Cyber Incident Victim: PokerStars
Date:
Apr 2015
Location:
Isle of Man
Summary
A suspected DDoS attack disrupted operations at PokerStars, causing widespread customer issues including login failures, severe lag, persistent disconnections, and the cancellation or suspension of tournaments over several days. The platform's technical team addressed the problems, though connectivity issues persisted with one of its hosting providers, Manx Telecom on the Isle of Man, potentially exacerbating service disruptions by routing excessive traffic through an impaired node. The incident mirrored similar attacks on other online poker networks, where overwhelming server requests degraded performance or caused outages, though the company did not formally confirm the attack's nature.
| CIA Posture | Motives | Tactics, Techniques & Procedures |
|---|---|---|
| Available to members | 2 motives | 1 technique |
| Threat Actors | Type | Location |
|---|---|---|
| 0 actors | Available to members | Available to members |
Description
In mid-April 2015, multiple online poker platforms experienced significant service disruptions consistent with Distributed Denial of Service (DDoS) attacks. The incidents began on Friday, April 10, and persisted through Monday, April 13, affecting players across several platforms. Betfair publicly confirmed a DDoS attack had disabled its gambling websites, sportsbook, and betting exchange, though its technical team restored services within approximately 24 hours. Unibet also acknowledged being targeted by a similar attack during this period. PokerStars, while not formally confirming an attack, exhibited symptoms matching DDoS patterns: widespread player reports described persistent login failures, severe latency, involuntary disconnections, and tournament cancellations or suspensions across its global platform. Technical infrastructure analysis revealed one of PokerStars' six hosting providers—Manx Telecom on the Isle of Man—remained completely offline during the incident, while the other five hosts maintained full connectivity. This configuration suggested disproportionate routing of user traffic through the compromised host, creating systemic bottlenecks despite partial infrastructure functionality.
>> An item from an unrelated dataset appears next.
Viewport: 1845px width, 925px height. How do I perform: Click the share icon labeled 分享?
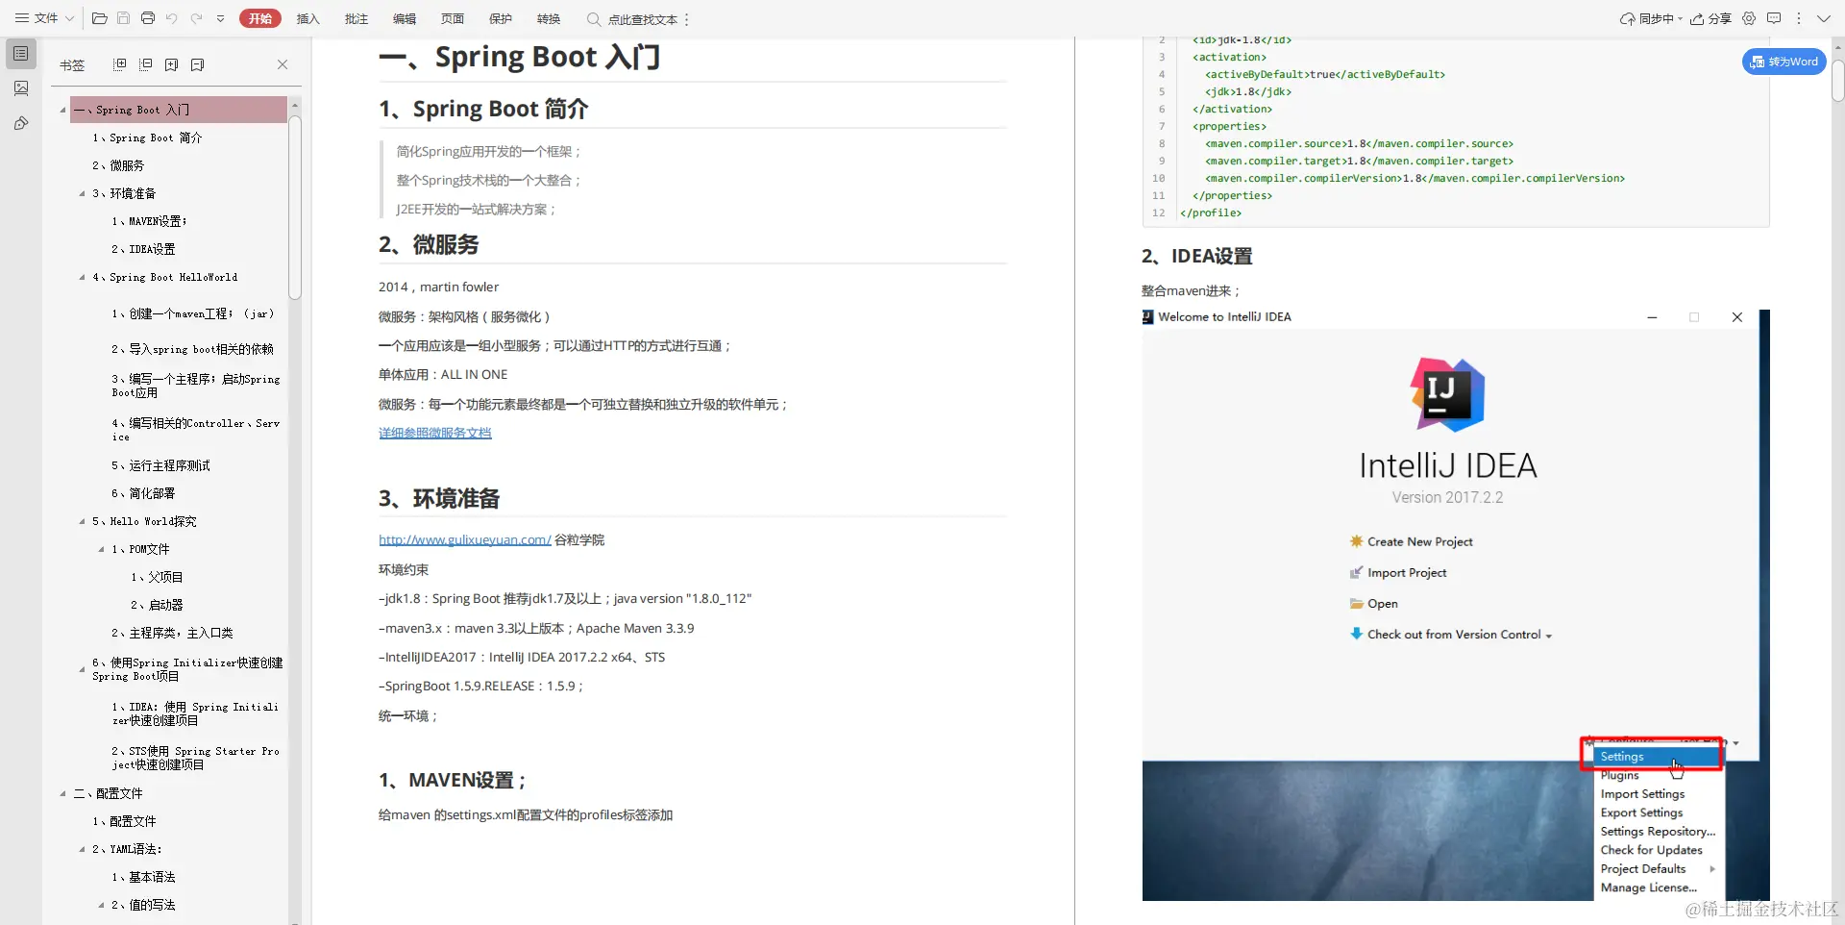point(1710,17)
The attacks followed an established pattern of DDoS targeting against online poker operators. Four months earlier in December 2014, the Winning Poker Network (WPN) had suffered nearly identical disruptions, forcing cancellation of its $1 million guaranteed tournament after repeated technical countermeasures failed. Historical context indicates DDoS attackers typically overwhelm gaming servers by flooding them with fraudulent connection requests, degrading performance until services become unusable or crash entirely. PokerStars' incident resulted in multi-day service degradation affecting cash games and tournaments, though no financial data breaches or player fund compromises were reported. Network technicians worked continuously through the outage period, with Betfair achieving full restoration within a day while PokerStars' resolution timeline remained unspecified beyond the four-day disruption window. The operational impact included suspended tournaments, refunded player buy-ins, and temporary migration of traffic across functional hosting nodes.